=== Section Start ===

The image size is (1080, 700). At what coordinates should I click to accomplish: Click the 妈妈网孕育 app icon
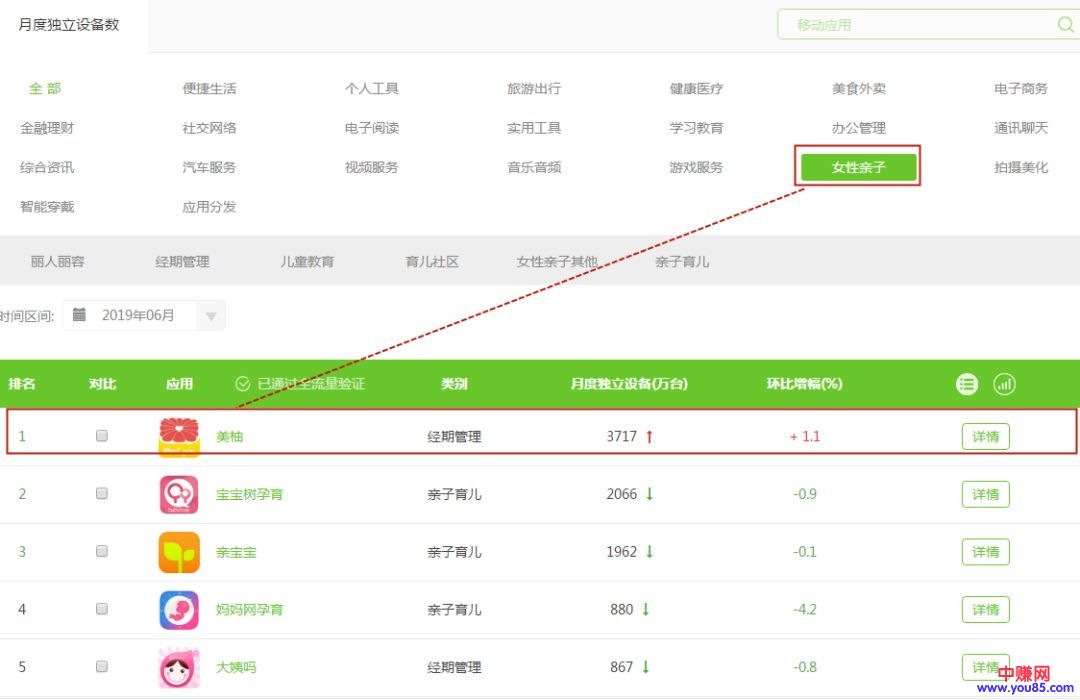(179, 610)
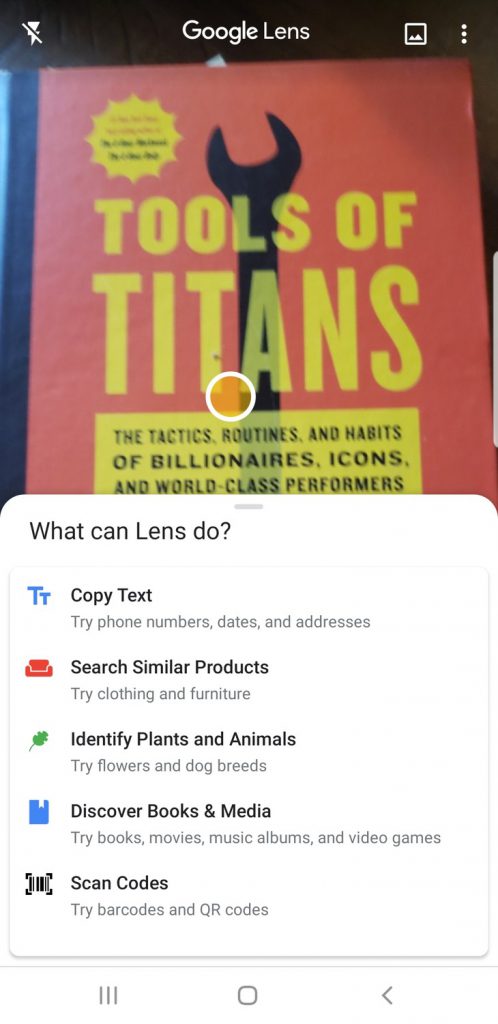Open Discover Books & Media
498x1024 pixels.
[249, 823]
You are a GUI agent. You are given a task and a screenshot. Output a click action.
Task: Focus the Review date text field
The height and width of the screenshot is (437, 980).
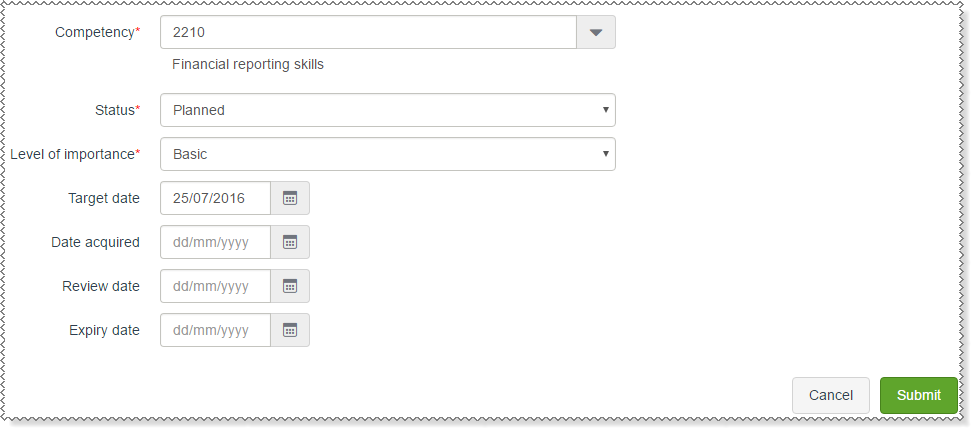pos(215,286)
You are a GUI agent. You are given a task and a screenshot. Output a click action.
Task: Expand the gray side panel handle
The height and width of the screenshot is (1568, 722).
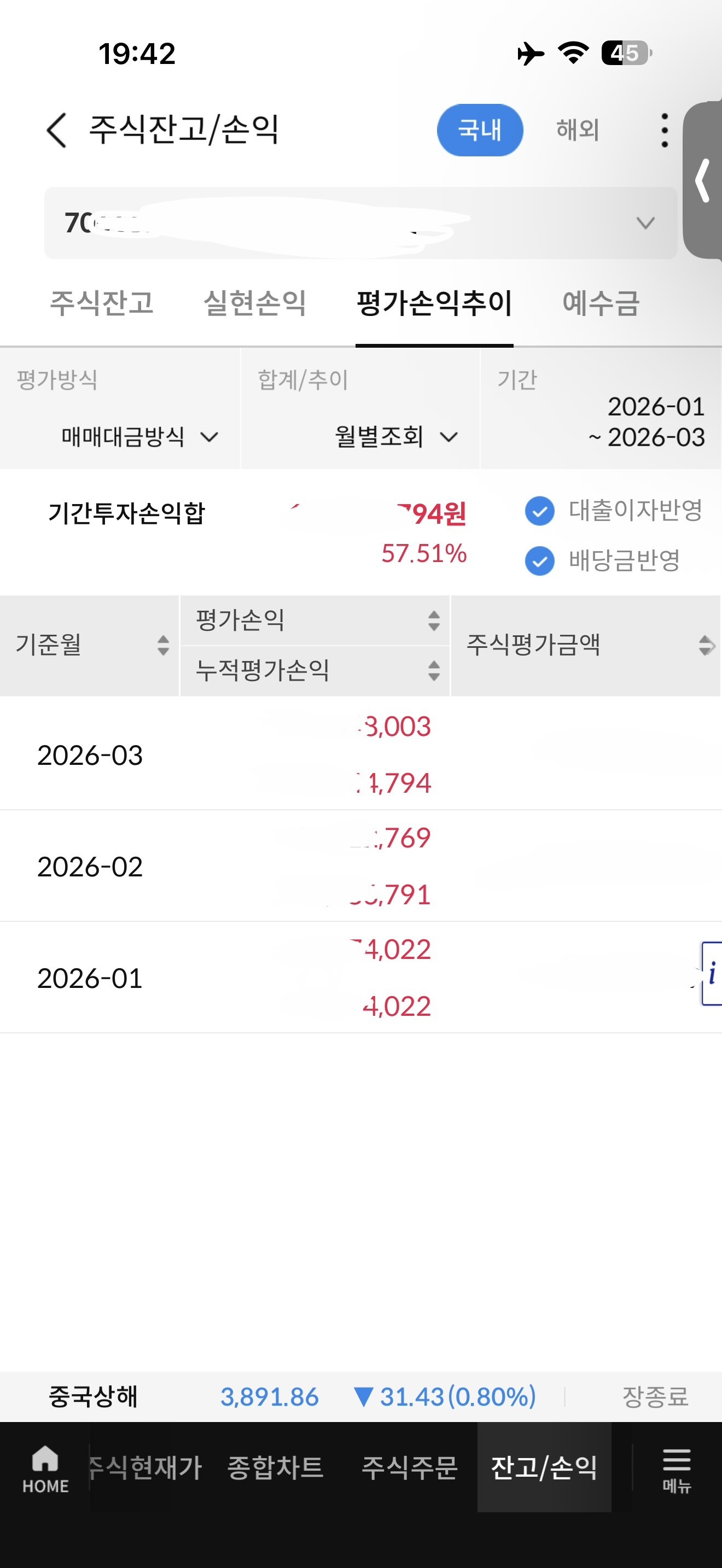(x=703, y=180)
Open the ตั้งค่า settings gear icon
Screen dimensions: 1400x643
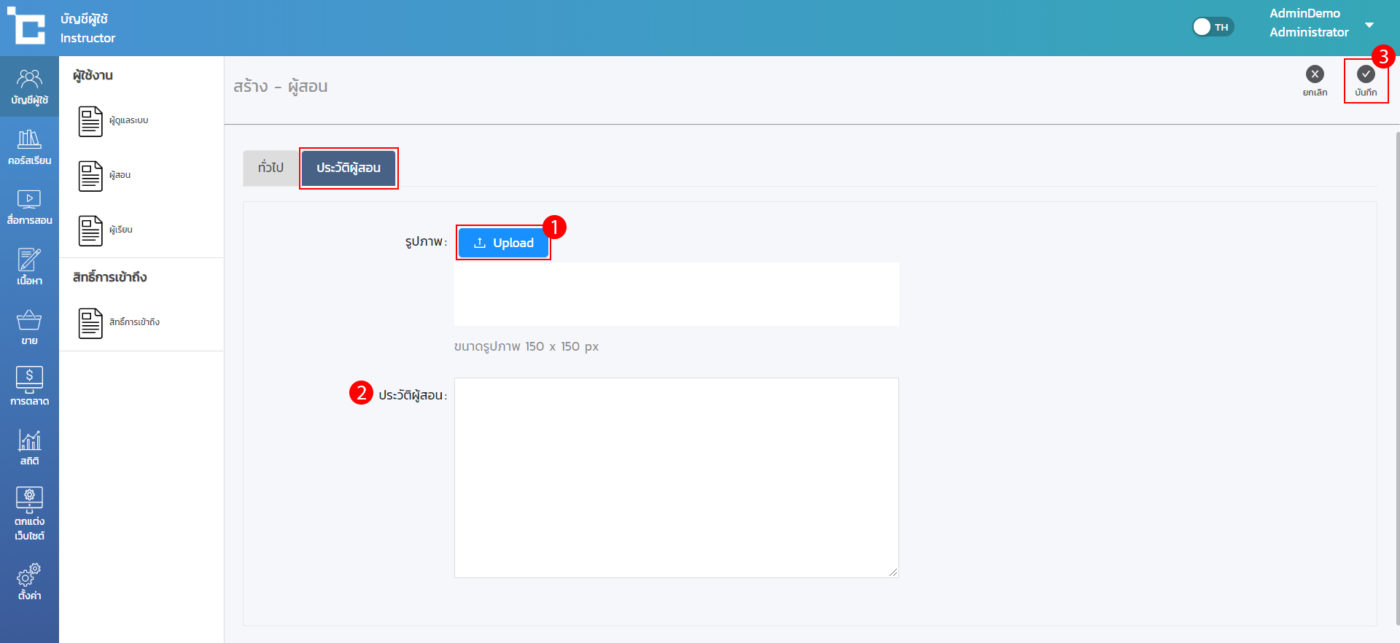(29, 582)
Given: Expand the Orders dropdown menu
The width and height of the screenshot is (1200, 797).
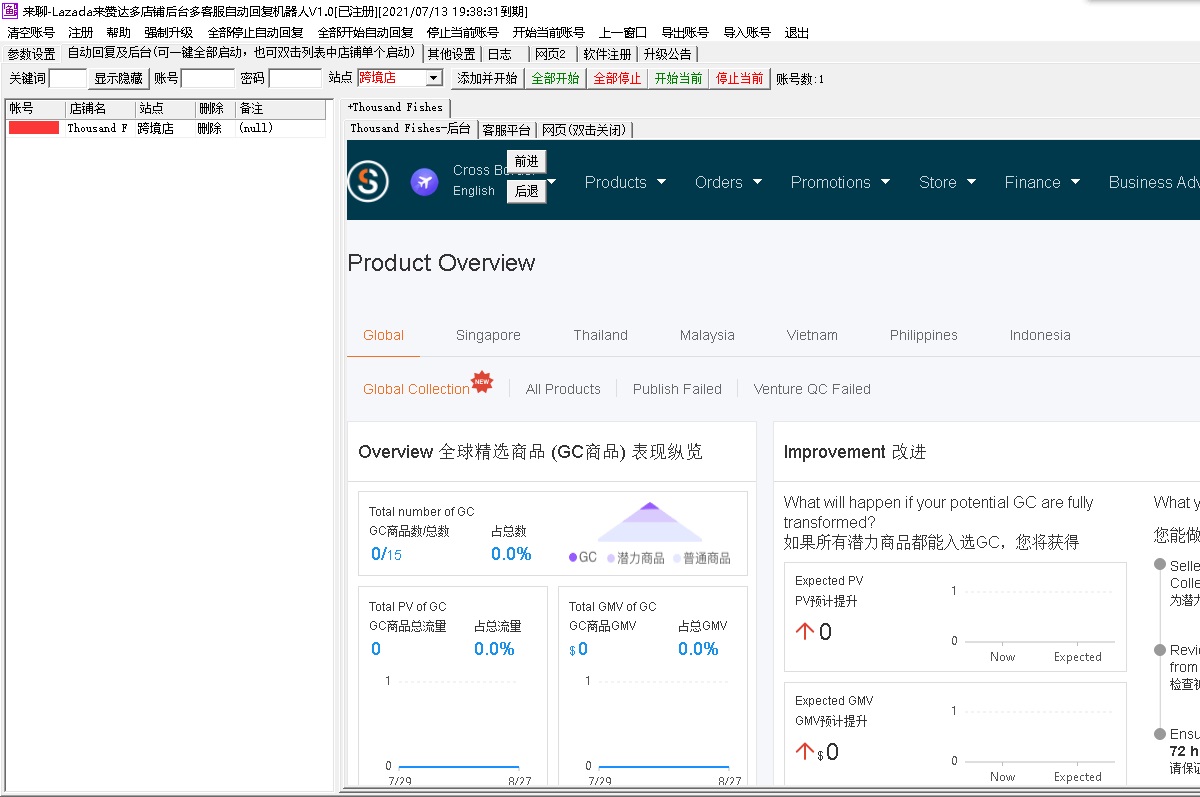Looking at the screenshot, I should pyautogui.click(x=728, y=182).
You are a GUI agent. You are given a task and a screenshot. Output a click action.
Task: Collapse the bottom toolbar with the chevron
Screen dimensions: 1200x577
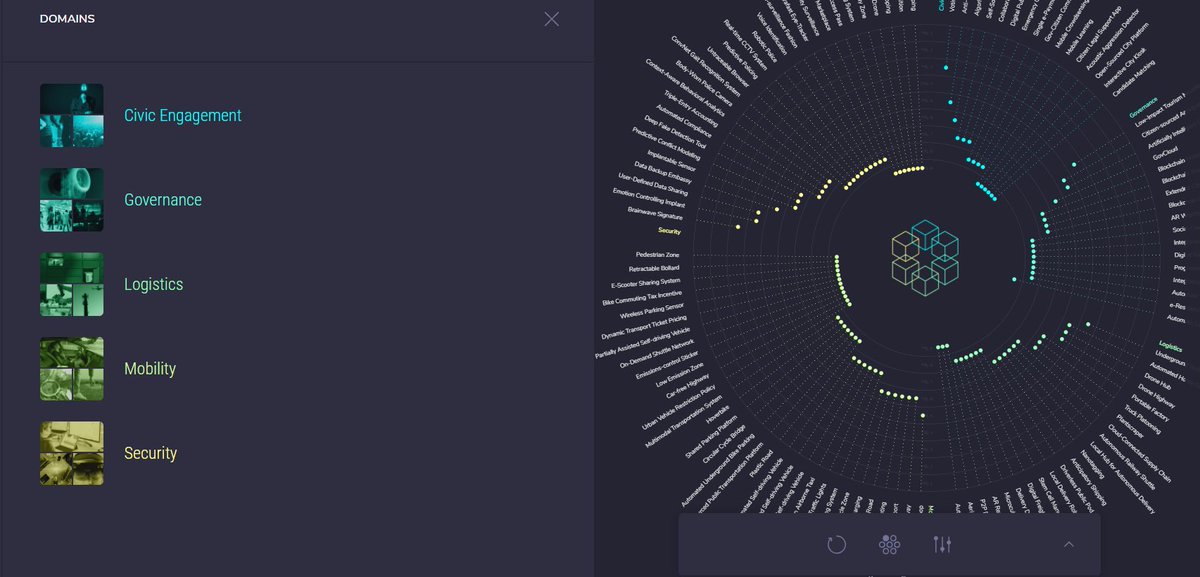[x=1069, y=545]
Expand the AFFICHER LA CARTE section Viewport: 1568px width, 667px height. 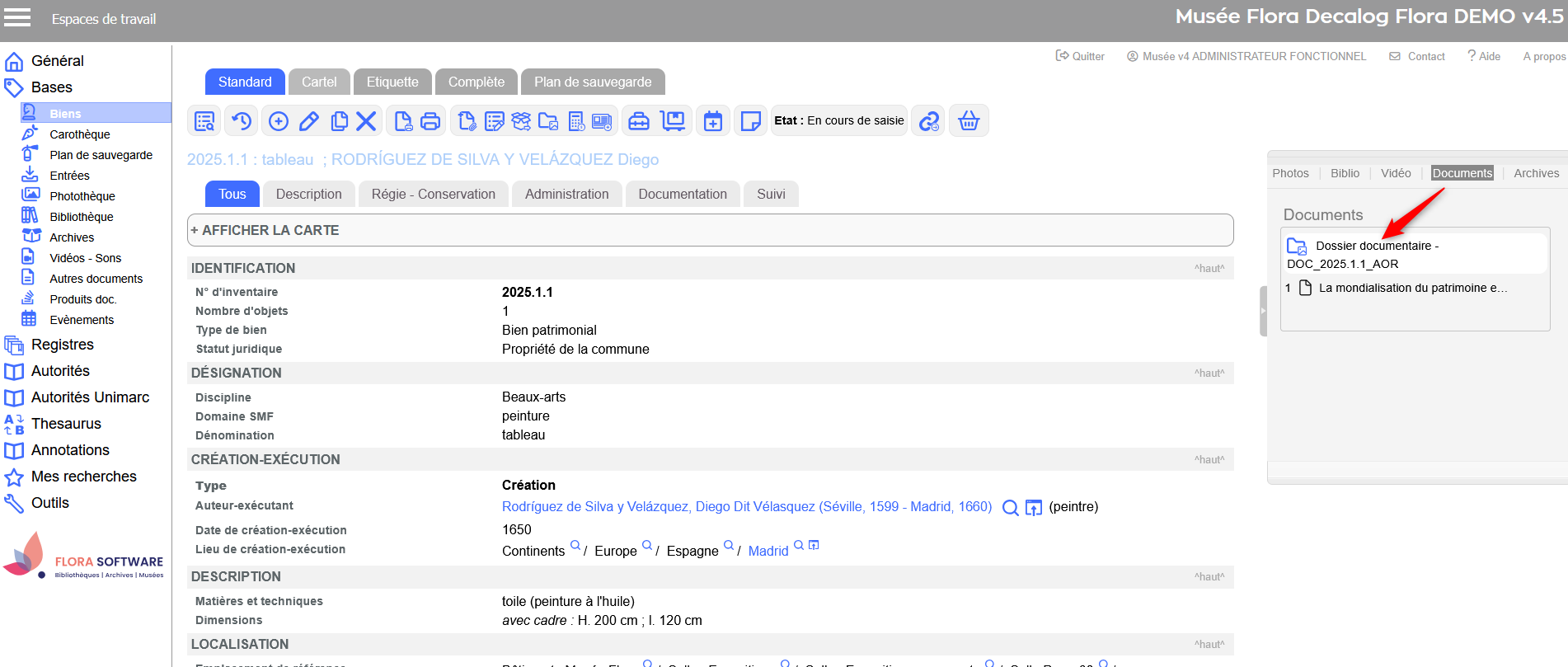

=== Section End ===

WHAT YOU SHOULD DO.
Please give the entries above again exactly as written, leaving out any pictures.

WRITTEN SOLUTION.
The image size is (1080, 700). At what coordinates should I click to accomplish: Click the 妈妈网孕育 app icon
(179, 610)
Open Discover Books & Media
498x1024 pixels.
[249, 823]
You are a GUI agent. You are given a task and a screenshot. Output a click action.
Task: Focus the Review date text field
The height and width of the screenshot is (437, 980).
pos(215,286)
You are a GUI agent. You are given a task and a screenshot. Output a click action.
Task: Expand the gray side panel handle
The height and width of the screenshot is (1568, 722).
(x=703, y=180)
Open the ตั้งค่า settings gear icon
Screen dimensions: 1400x643
(29, 582)
Given: Expand the Orders dropdown menu
The width and height of the screenshot is (1200, 797).
Looking at the screenshot, I should pyautogui.click(x=728, y=182).
You are a GUI agent. You are given a task and a screenshot. Output a click action.
Task: Collapse the bottom toolbar with the chevron
Screen dimensions: 1200x577
[x=1069, y=545]
Expand the AFFICHER LA CARTE section Viewport: 1568px width, 667px height. 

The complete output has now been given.